SUPPLIED INFORMATION section start

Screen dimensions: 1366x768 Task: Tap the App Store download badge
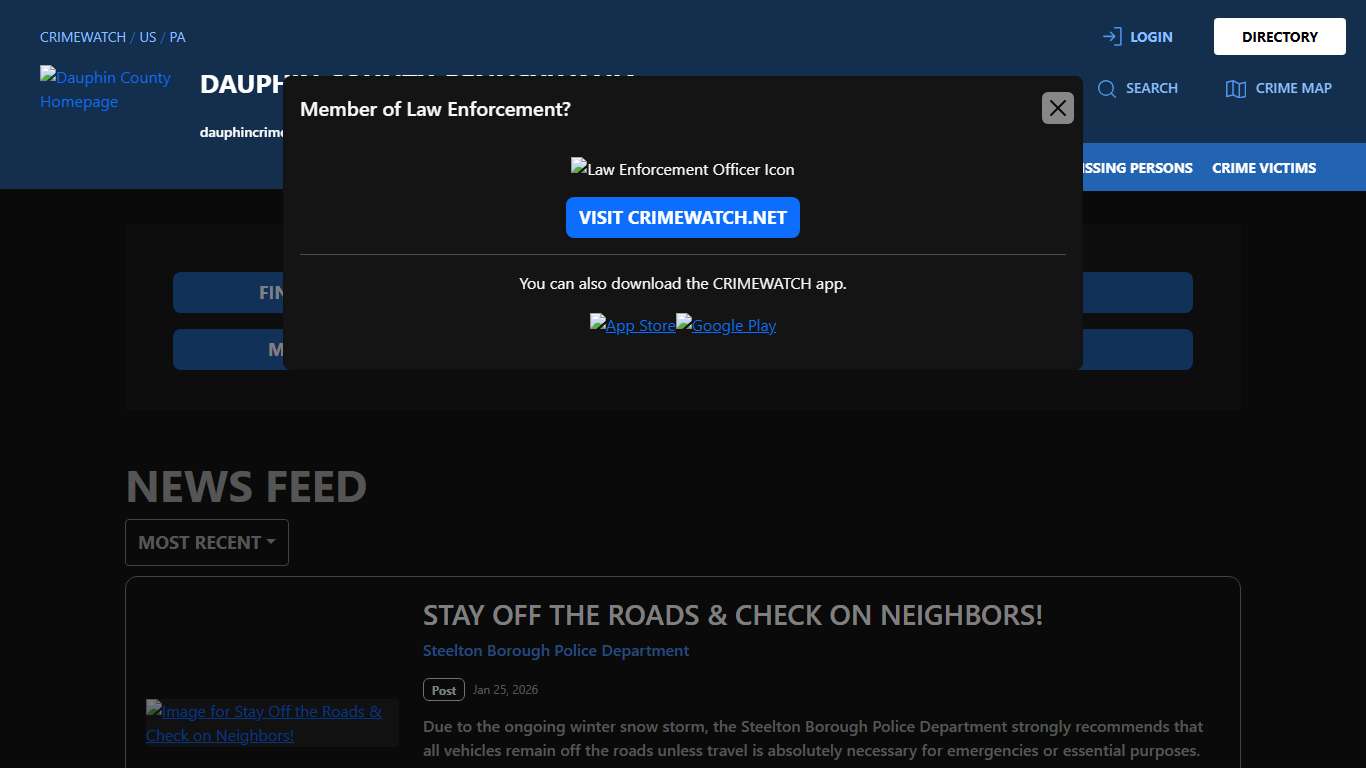click(632, 325)
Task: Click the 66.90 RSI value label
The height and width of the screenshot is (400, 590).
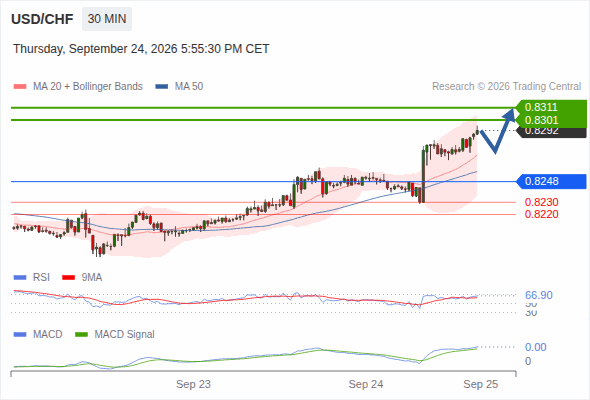Action: pos(539,295)
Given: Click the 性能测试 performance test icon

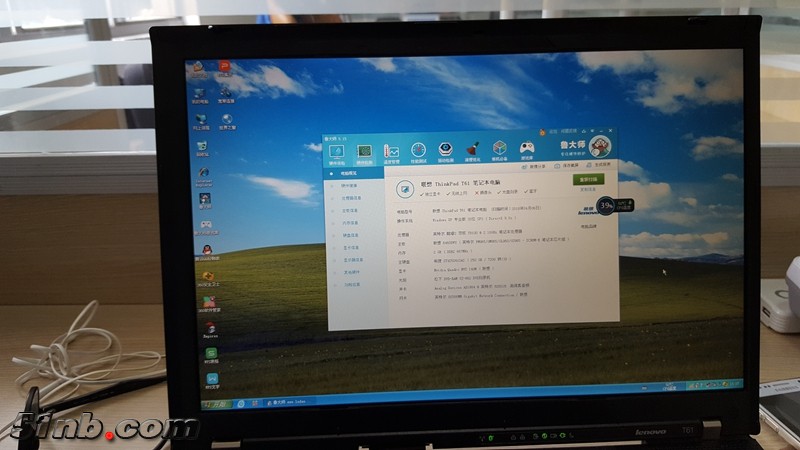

SUPPLIED INFORMATION section end

Drop the pictures and reproduce the rest of the data above exactly.

• ANSWER SPACE:
Screen dimensions: 1366x768 Task: Tap the App Store download badge
click(632, 325)
Task: Click the 66.90 RSI value label
The height and width of the screenshot is (400, 590).
Action: pos(539,295)
Given: Click the 性能测试 performance test icon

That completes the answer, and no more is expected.